### Opdracht A
Op welke datum heeft verzoeker volgens het tekstfragment zijn wrakingsverzoek ingediend?
### Opdracht B
Noem alle omstandigheden die verzoeker volgens het tekstfragment aanvoerde om de partijdigheid van de rechter te onderbouwen.

Op 9 oktober 2024 heeft de meervoudige wrakingskamer van de Rechtbank Rotterdam uitspraak gedaan op het wrakingsverzoek van een verzoeker, woonachtig in Dordrecht. Het verzoek was ingediend in het kader van een civiele zaak met zaak- en rekestnummer C/10/674027 / JE RK 24-333, waarin de beëindiging van de ondertoezichtstelling van de dochters van verzoeker aan de orde was. Verzoeker had zijn wrakingsverzoek op 2 oktober 2024 ingediend, één dag na de mondelinge behandeling in de hoofdzaak. De wrakingskamer oordeelde dat het verzoek tijdig was ingediend, maar dat er geen zwaarwegende aanwijzingen waren voor de vrees dat de rechter vooringenomen was.
Verzoeker voerde aan dat de rechter partijdig was, omdat tijdens de mondelinge behandeling de andere procesdeelnemers, waaronder de Raad voor de Kinderbescherming en de advocaat van de moeder, veel tijd kregen om hun standpunten naar voren te brengen, terwijl hij onvoldoende gelegenheid had om zijn weerlegging te geven. De rechter zou volgens verzoeker geen kritische vragen hebben gesteld en daarmee de schijn van partijdigheid hebben gewekt. De wrakingskamer heeft echter vastgesteld dat het aan de rechter is om de regie van de zitting te bepalen en dat de tijdsverdeling niet automatisch leidt tot een objectief gerechtvaardigde vrees voor partijdigheid.
De wrakingskamer concludeerde dat de aangevoerde omstandigheden geen aanwijzing gaven voor de vrees dat de rechter niet onpartijdig was. De rechter had de vrijheid om te bepalen welke vragen zij stelde en aan wie zij deze stelde. De beslissing om het wrakingsverzoek af te wijzen werd unaniem genomen door de rechters, en tegen deze beslissing staat geen rechtsmiddel open.

### Uittreksel gegevensset

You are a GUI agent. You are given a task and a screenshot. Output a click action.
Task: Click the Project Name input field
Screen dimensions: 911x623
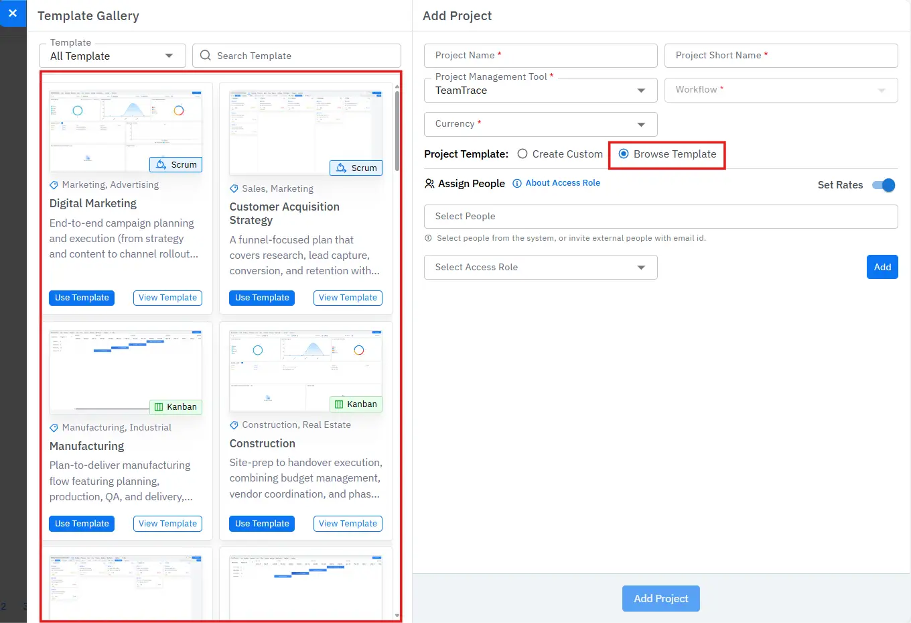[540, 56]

* * *

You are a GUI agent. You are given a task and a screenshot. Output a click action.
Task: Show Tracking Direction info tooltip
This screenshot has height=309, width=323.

---

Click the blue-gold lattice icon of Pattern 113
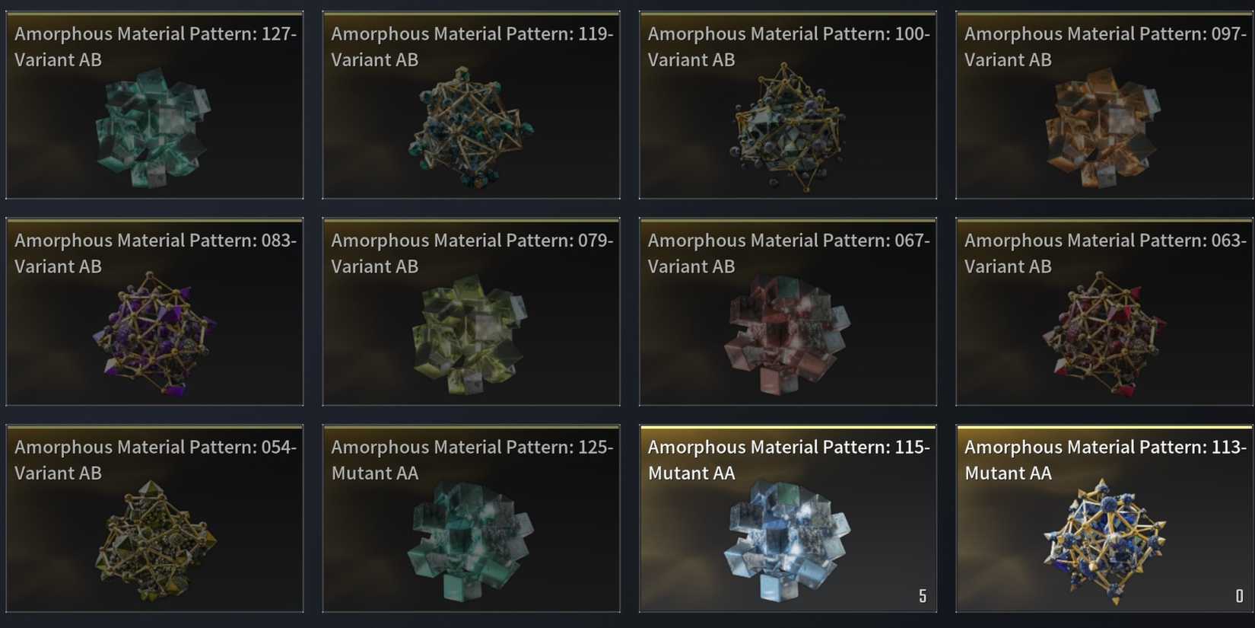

### Antwoordvak A
Op 2 oktober 2024.

### Antwoordvak B
- De andere procesdeelnemers, waaronder de Raad voor de Kinderbescherming en de advocaat van de moeder, kregen tijdens de mondelinge behandeling veel tijd om hun standpunten naar voren te brengen.
- Verzoeker had onvoldoende gelegenheid om zijn weerlegging te geven.
- De rechter stelde geen kritische vragen.